Mariza Ahmadi travaille depuis quatre ans en tant que sage-femme à la maison de santé familiale d'Ahangaran, un établissement de l'UNFPA situé dans la province de Bamyan. © UNFPA Afghanistan

Un engagement envers son pays

L'accouchement a pu se dérouler en toute sécurité grâce au courage de la sage-femme. « C'était une situation difficile, mais la clinique n'a pas fermé un seul jour pendant cette période », témoigne Mme Ahmadi.

« J'avais peur moi aussi, mais si j'étais partie, tous nos efforts pour éviter les décès maternels et néonatals n'auraient servi à rien. »

L'Afghanistan a depuis longtemps l'un des taux de mortalité maternelle les plus élevés au monde, une femme mourant chaque heure des suites de complications liées à la grossesse ou à l'accouchement.
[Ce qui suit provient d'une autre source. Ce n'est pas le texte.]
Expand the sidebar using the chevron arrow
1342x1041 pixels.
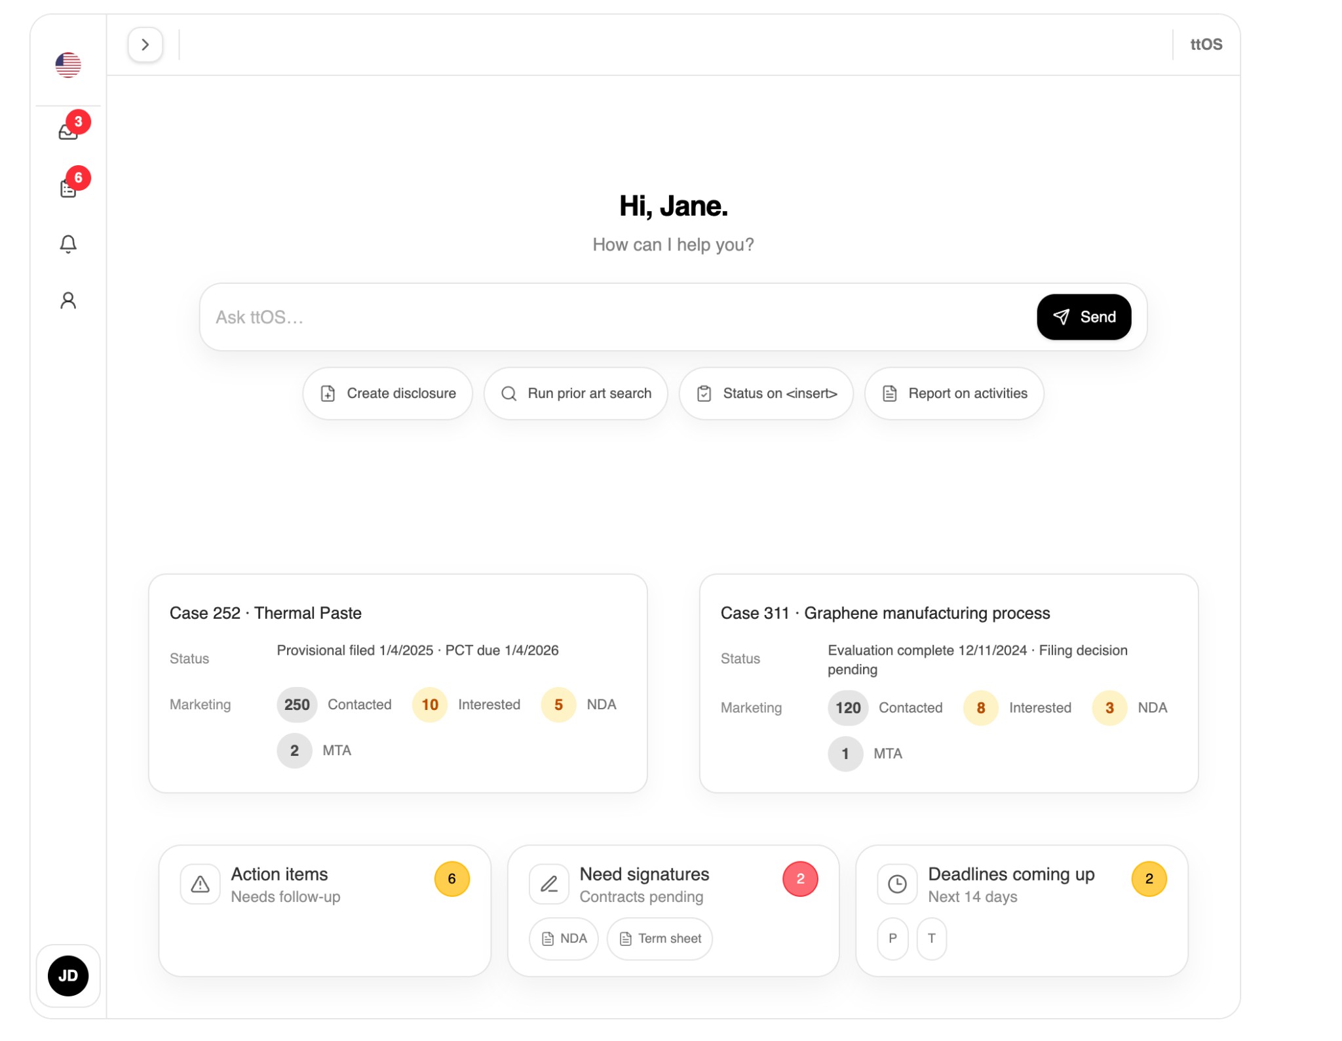pos(145,45)
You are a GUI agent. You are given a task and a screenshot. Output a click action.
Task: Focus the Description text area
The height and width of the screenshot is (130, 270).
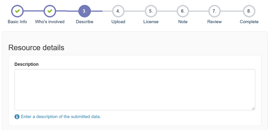(x=135, y=90)
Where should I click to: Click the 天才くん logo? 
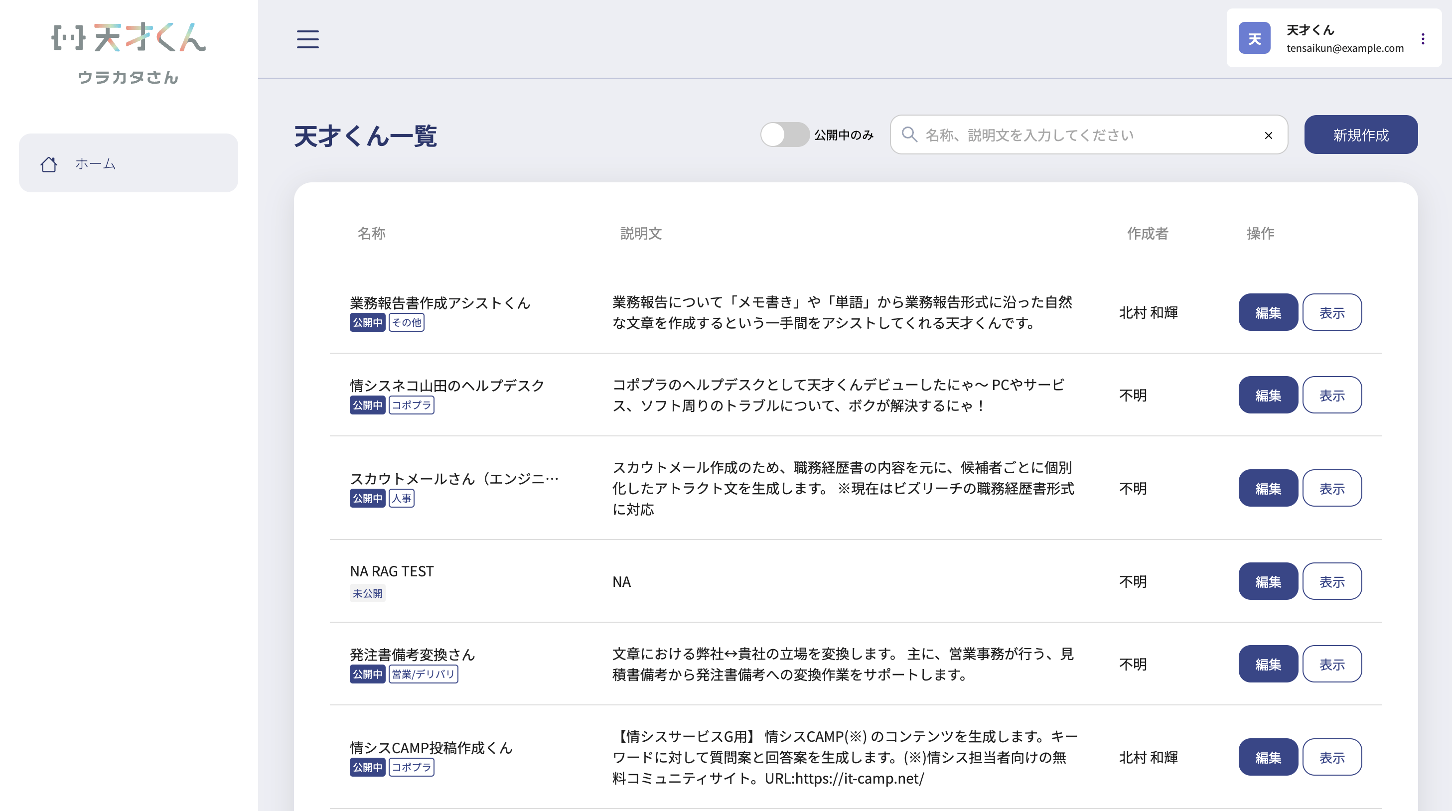[x=129, y=38]
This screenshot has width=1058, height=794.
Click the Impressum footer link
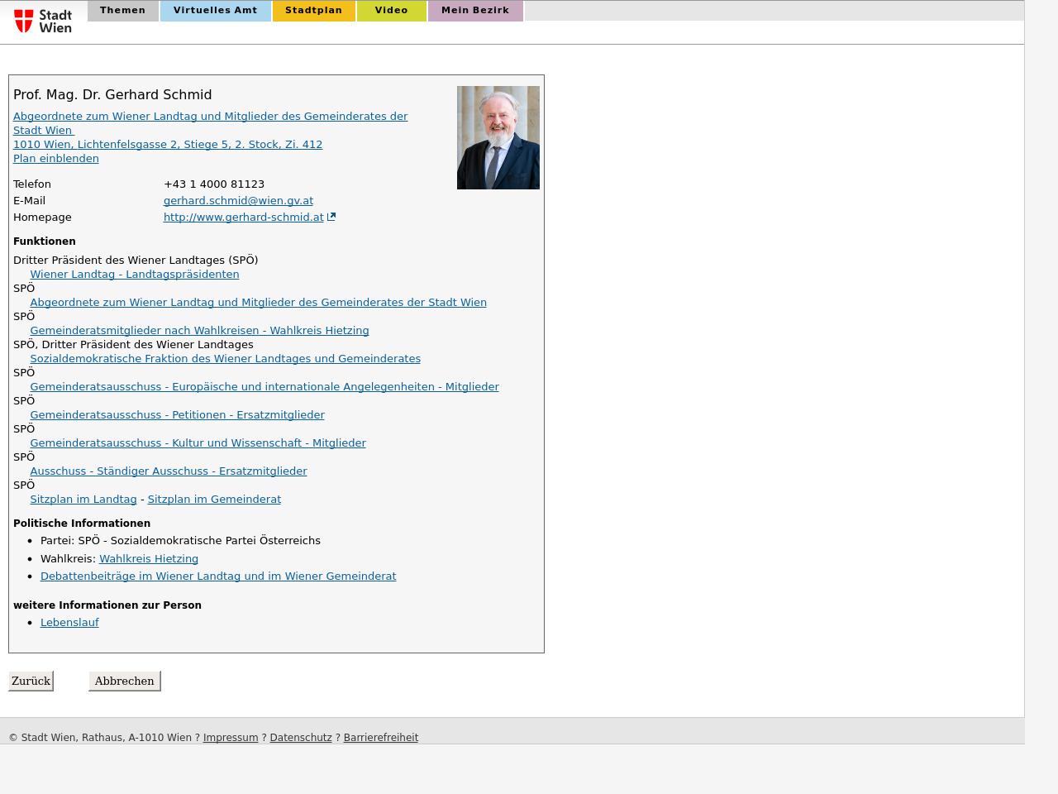click(x=231, y=738)
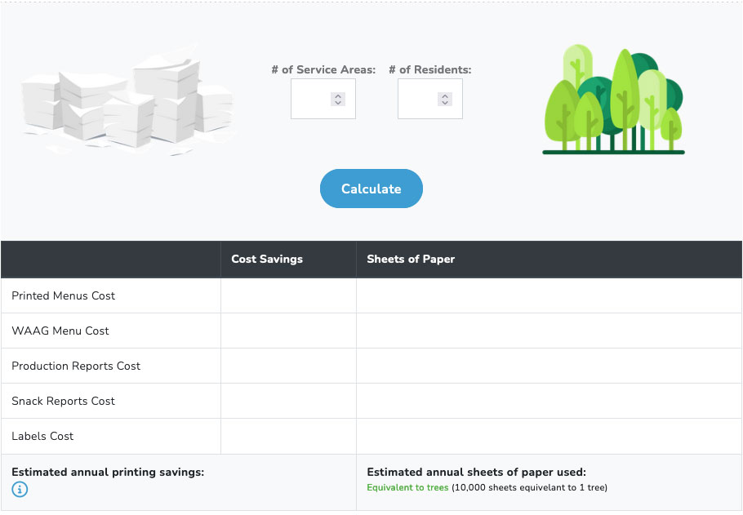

Des décès qui pourraient être en grande partie évités avec des soins obstétricaux adéquats prodigués par des sages-femmes qualifiées.

Alors que les autorités de facto ont drastiquement réduit la possibilité pour les femmes de travailler et de se déplacer sans tuteur masculin, la situation semble désormais plus dangereuse que jamais pour les femmes et les filles, et les futures générations, d'Afghanistan.

Cette semaine-là, Mme Ahmadi a pris en charge trois autres accouchements de femmes déplacées, contraintes de quitter d'autres districts de la province de Bamyan.

« Je suis restée parce que les gens avaient besoin de mon aide, et je me devais de les servir au vu de la situation cruciale », explique Mme Ahmadi.

« Depuis quatre ans que je travaille ici, cette clinique n'a connu aucun décès maternel. »

Il est urgent de pallier le manque de sages-femmes

Farhad, le fils de Mme Sughra, fêtera son troisième anniversaire dans quelques jours. « Quand il sera grand, j'espère qu'il pourra faire des études pour se construire un bel avenir et aider les gens autour de lui à faire de même », déclare-t-elle.

Actuellement financée par les États-Unis, qui ont pris la suite de l'Italie, la maison de santé familiale d'Ahangaran, située dans la région reculée de la province de Bamyan, assure des services de santé vitaux pour les personnes vivant dans les communautés isolées des environs.

Alors qu'elles sont capables de répondre à environ 90 % des besoins de santé reproductive, maternelle, néonatale et adolescente, il manque 900 000 sages-femmes formées à travers le monde. L'Afghanistan a besoin de toute urgence de 18 000 professionnelles supplémentaires pour répondre à la demande d'accouchements assistés. Cette pénurie compromet des vies et sape l'autonomie corporelle des femmes et des filles à grande échelle.

En 2021, l'UNFPA soutenait un peu plus de 70 maisons de santé familiales en Afghanistan, un chiffre qui, malgré l'environnement opérationnel particulièrement difficile, a été multiplié par six pour s'élever à 477 aujourd'hui. Depuis 2021, ces cliniques ont permis à plus de 5 millions d'Afghan·e·s de bénéficier de services de santé critiques, en particulier dans des zones reculées ou difficiles d'accès.